### Text passage
Monday, June 30, 2014

I Like Walking to I Like Running; With Life and With God

I Like Walking to I Like Running;
With Life and With God 

Isaiah 40: 28-31.  "Have you not known? Have you not heard? The Lord is the everlasting God, the Creator of the ends of the earth. He does not faint or grow weary; his understanding is unsearchable. He gives power to the faint, and strengthens the powerless. Even youths will faint and be weary, and the young will fall exhausted; but those who wait for the Lord shall renew their strength, they shall mount up with wings like eagles, they shall run and not be weary, they shall walk and not faint."


           
            I am not an athlete.  I hate exercise.  I like endorphins.  I love competition.  I prefer to watch sports from the sidelines.  I look at people running marathons and think to myself, "They're out of their minds!"  And I run my first 5K on June 19th, 2014 at Lake Junaluska at 7:30am.  I hate working out in the morning.  I loved every second of it.  I loved running with my sister.  I like to exercise alone.  I want to live a long time.  I want to have good health so I can enjoy a long life.  I hate giving up control.  I give God my need to control and find out I love it.

            Understand that I HATE moving.  I can be perfectly content slouching lazily in my chair, feet propped up with a game controller in my hand.  I am a gamer, through and through, though the controller could also be substituted with a good book, or my phone as I read newspapers, magazines, and blogs.  Or it could be watching sports (World Cup Futbol right now)!  Moving is simply not a natural state of mine.  And yet for 7 years now I can taken long walks with my wife to running my first 5K with my sister.  What gives?  A realization in my mind and heart actually, or I should say my joints.

            When I began working out a bit more seriously 2 years ago in my BodyPump class there was a gentleman who was busting his butt, and he definitely had some weight to lose and was putting me to shame.  One day after class I told him how awesome he was doing.  He responded by telling me he was a borderline diabetic and working to stop it to avoid having to take insulin.  He then told me something his doctor told him which I never forgot, "You're going to be facing some pain, you can't avoid it.  It's either the pain of a needle or the pain of breaking a sweat.  Your choice."  Wow.  Truth be told, I had made a similar decision a few years before.
My Sister and I at Yankee Stadium, 2003.  I've come a long way.
        
In the years before I started walking, I wasn't just overweight, I was obese.  No question.  While I wasn't happy how the weight made me look, it was also painful.  I was experiencing serious back-pain, the kind that made it hard for me to even walk at times.  I would sometimes go to sleep in my recliner because it would ease the pain that my extra weight around my waist would put on my spine, which my bed didn't provide.  The weight made my joints in my hips sore, so walking was even painful.  It hurt enough to make me grit my teeth, and Advil became a new friend of mine.  I would eat unhealthy (fast food and soda were favorites) and I would tell myself that that was normal, but the pain was the price.  There's always a price, even if we pretend to ignore it.  There are no free lunches.  The fact that my favorite hobbies also included sitting didn't help either.

### Entries supplied
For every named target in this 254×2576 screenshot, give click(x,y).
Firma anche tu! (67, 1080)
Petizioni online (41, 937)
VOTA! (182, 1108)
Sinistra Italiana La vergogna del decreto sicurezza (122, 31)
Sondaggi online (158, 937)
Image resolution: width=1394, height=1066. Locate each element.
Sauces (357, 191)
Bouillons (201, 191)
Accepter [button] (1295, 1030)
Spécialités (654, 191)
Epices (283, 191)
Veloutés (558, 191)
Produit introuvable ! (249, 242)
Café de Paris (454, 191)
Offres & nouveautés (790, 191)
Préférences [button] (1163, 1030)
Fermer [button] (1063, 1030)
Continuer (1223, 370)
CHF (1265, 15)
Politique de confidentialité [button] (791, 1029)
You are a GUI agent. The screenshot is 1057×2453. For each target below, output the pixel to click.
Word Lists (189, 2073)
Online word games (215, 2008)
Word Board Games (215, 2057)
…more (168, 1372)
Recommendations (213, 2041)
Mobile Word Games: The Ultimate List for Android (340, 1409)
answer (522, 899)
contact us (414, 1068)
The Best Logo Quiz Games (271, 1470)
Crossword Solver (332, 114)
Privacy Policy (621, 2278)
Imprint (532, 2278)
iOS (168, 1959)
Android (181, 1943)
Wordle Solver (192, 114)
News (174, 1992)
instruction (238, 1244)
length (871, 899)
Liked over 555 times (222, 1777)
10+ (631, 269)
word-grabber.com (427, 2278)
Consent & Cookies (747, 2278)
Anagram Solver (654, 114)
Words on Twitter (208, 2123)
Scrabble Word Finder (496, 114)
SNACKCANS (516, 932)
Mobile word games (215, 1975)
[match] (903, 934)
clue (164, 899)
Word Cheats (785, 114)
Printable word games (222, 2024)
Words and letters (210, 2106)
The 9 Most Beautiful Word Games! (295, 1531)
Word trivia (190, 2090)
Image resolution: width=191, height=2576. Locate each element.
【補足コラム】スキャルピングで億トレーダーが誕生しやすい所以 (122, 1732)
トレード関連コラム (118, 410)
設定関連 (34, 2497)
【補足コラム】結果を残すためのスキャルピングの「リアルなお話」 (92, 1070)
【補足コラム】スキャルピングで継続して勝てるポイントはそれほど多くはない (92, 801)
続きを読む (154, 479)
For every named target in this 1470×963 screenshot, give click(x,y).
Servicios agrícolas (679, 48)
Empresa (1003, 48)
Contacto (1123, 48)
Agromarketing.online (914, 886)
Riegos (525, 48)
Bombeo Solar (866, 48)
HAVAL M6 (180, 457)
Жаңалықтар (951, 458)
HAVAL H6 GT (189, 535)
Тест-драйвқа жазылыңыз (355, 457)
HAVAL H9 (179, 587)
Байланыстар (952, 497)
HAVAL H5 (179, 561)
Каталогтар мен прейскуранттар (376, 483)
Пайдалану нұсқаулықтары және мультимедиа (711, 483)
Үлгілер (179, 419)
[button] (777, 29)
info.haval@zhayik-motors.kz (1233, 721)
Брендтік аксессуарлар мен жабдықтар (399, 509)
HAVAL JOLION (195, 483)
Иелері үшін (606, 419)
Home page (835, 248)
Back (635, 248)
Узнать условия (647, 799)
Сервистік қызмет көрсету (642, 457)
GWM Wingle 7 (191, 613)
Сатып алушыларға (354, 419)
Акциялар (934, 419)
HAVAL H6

### Given exercise A
In the post about running, rewrite the passage from "When I began" to "few years before.", changing "BodyPump" to "spin".
### Given exercise B
Retype the records from the line with "Epices (283, 191)" to the line with "word-grabber.com (427, 2278)", both included.

### Expected answer A
When I began working out a bit more seriously 2 years ago in my spin class there was a gentleman who was busting his butt, and he definitely had some weight to lose and was putting me to shame.  One day after class I told him how awesome he was doing.  He responded by telling me he was a borderline diabetic and working to stop it to avoid having to take insulin.  He then told me something his doctor told him which I never forgot, "You're going to be facing some pain, you can't avoid it.  It's either the pain of a needle or the pain of breaking a sweat.  Your choice."  Wow.  Truth be told, I had made a similar decision a few years before.

### Expected answer B
Epices (283, 191)
Veloutés (558, 191)
Produit introuvable ! (249, 242)
Café de Paris (454, 191)
Offres & nouveautés (790, 191)
Préférences [button] (1163, 1030)
Fermer [button] (1063, 1030)
Continuer (1223, 370)
CHF (1265, 15)
Politique de confidentialité [button] (791, 1029)
You are a GUI agent. The screenshot is 1057×2453. For each target below, output the pixel to click.
Word Lists (189, 2073)
Online word games (215, 2008)
Word Board Games (215, 2057)
…more (168, 1372)
Recommendations (213, 2041)
Mobile Word Games: The Ultimate List for Android (340, 1409)
answer (522, 899)
contact us (414, 1068)
The Best Logo Quiz Games (271, 1470)
Crossword Solver (332, 114)
Privacy Policy (621, 2278)
Imprint (532, 2278)
iOS (168, 1959)
Android (181, 1943)
Wordle Solver (192, 114)
News (174, 1992)
instruction (238, 1244)
length (871, 899)
Liked over 555 times (222, 1777)
10+ (631, 269)
word-grabber.com (427, 2278)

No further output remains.